Poet Frank X Walker was forced to invent a word to name himself. During a 1991 gathering of Appalachian poets in Kentucky, Walker, in the audience, thought about where he and other poets of color born in mountainous regions of Kentucky, Mississippi and Tennessee would fit in the dictionary's narrow definition of "Appalachian."

Walker, 44, transported his old Kentucky home from horses, bourbon and basketball and reinforced its ties to black Africa and its slave descendents by dropping the pp's and substituting ff's. An English teacher at Eastern Kentucky University and interim director of its African American Studies Department, he also started a literary movement, laying the foundation for a nationally known artistic collective scattered across the U.S.

"When I wrote the poem 'Affrilachia' almost 15 years ago, I was only trying to explain something to myself, not trying to start a movement," Walker explains via e-mail from Lexington. "I had no idea that the word would end up in the Oxford American Dictionary in 2006. I had no idea that what started out as simply a support group of people committed to developing as writers would yield such a rich assortment of gifted teachers of creative writing and prize-winning books.

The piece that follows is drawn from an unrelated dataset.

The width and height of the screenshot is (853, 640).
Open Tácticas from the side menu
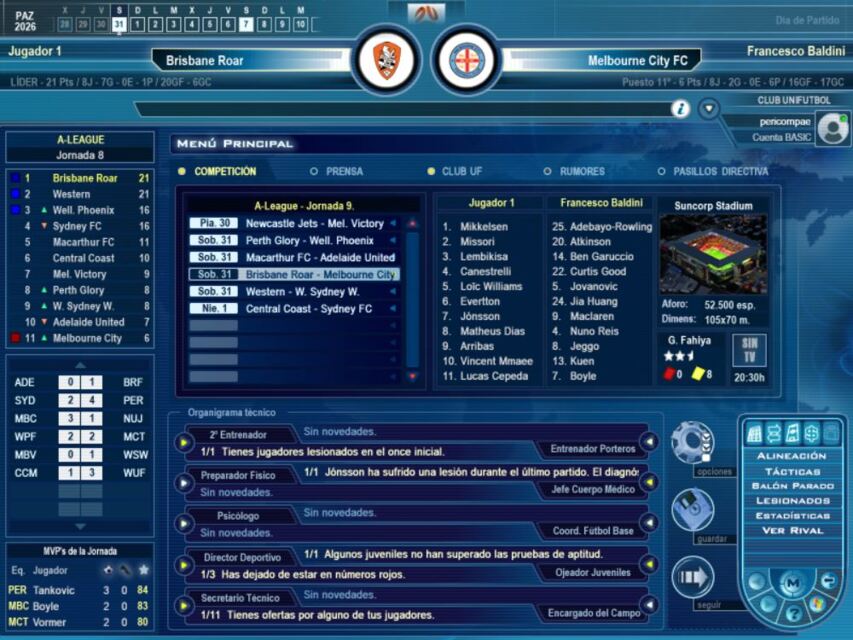click(x=790, y=471)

"When I look at the careers of Nikki Finney, Crystal Wilkinson, Kelly Norman Ellis and Paul Taylor, I swell with pride and laugh at how far we've come and how much we've grown as individuals and as artists."

In Coal Black Voices, a 2001 documentary film about the Affrilachian poets, Taylor calls self-naming a political act.

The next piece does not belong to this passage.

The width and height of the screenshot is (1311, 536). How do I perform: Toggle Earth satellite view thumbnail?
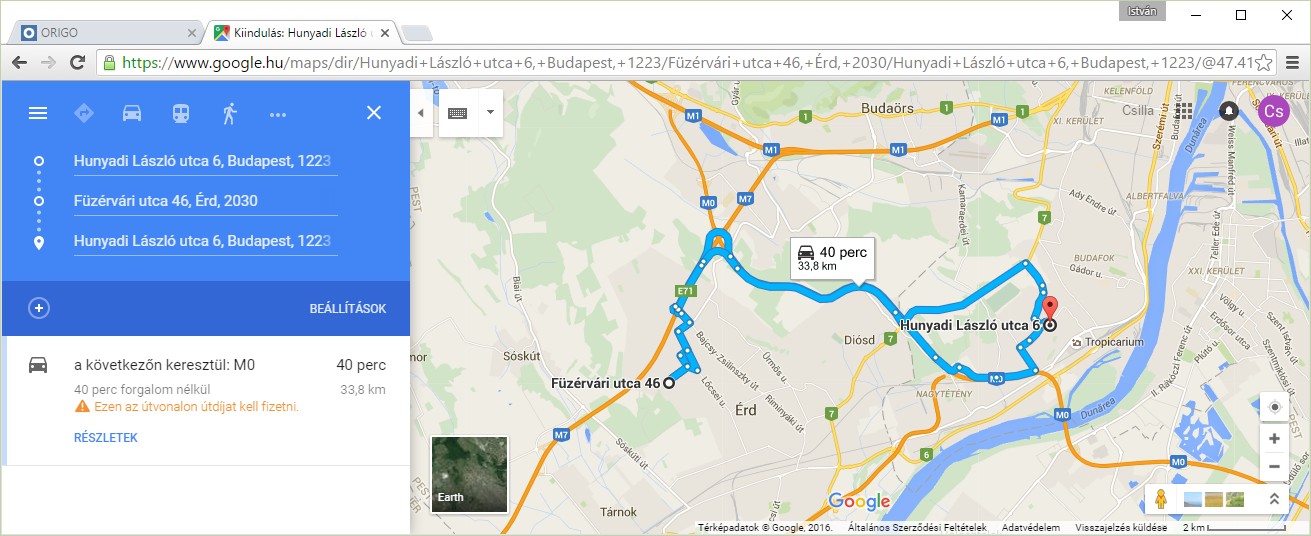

"I love Paul's comment about the word having political power," writes Walker. "To name one's self is a powerfully liberating action.

The act immediately releases you from the restriction of someone else's definition."

In mid-November, Walker visited an English class at the School for Creative and Performing Arts here. He talked to the class about identity and its relation to geography.

"The thing about Cincinnati that I love — and what Cincinnatians don't realize — is that misplaced Affrilachians live here," he said. "Understand how your identity is tied to place."

The author of three volumes of poetry, he's using this same equation in his first novel, set partly in Cincinnati. Borrowing from the concept of the "Word on the Street" program at InkTank wherein indigent people document their lives, Walker recast his Kentucky and West Virginia homeless men in a church. The main characters, living in Over-the-Rhine, fabricate episodes just to get the cash.

"But they run out of lies, so they have to start telling the truth," Walker told the SCPA class.

The recent recipient of a prestigious $75,000 Literary Writing Fellowship from the Lannan Foundation, Walker told the class the award "allows me to buy some time back" to finish his own work.

Last year Walker won the Lillian Smith Book Award for Buffalo Dance: The Journey of York (University Press of Kentucky, 2003). The book is a cycle of poems calling forth the imagined voice of the slave who accompanied Lewis and Clark on their famous expedition.

Walker would fall asleep watching videos of the Old West and reading Lewis and Clark's journals. In the mornings, he'd transcribe his dreams, making them real by crafting York's voice in the ex-slave's own language.

It's yet another search for identity and another type of documentation.

"I don't know that I feel I have a sense of responsibility to documentation," he writes later by e-mail, "but I do feel responsible for contributing to an effort or to erase the negative and false stereotypes of Kentucky, this region and of African-American men. Mass media's assessment of the space I call home doesn't include people of color."

Then there is Walker's own name, his own representation of himself. After he played Malcolm X onstage in college, people started calling him "X" for short and then "Frank X," so he kept it as the mathematical equivalent to the unknown variable in himself.

Some of Black Box (Old Cove Press), his latest book of poetry, offers further explorations on identity, dating back a decade. They're tightly woven and lyrical, written in plain English "to convert folks who believe they hate poetry," Walker writes. "It's more important that my audience gets it ... that they connect with the emotional currency in each piece."



Frank X Walker will read from and sign Black Box at 8 p.m. Friday at InkTank in Over-the-Rhine and at 1 p.m. Saturday at Joseph-Beth Booksellers.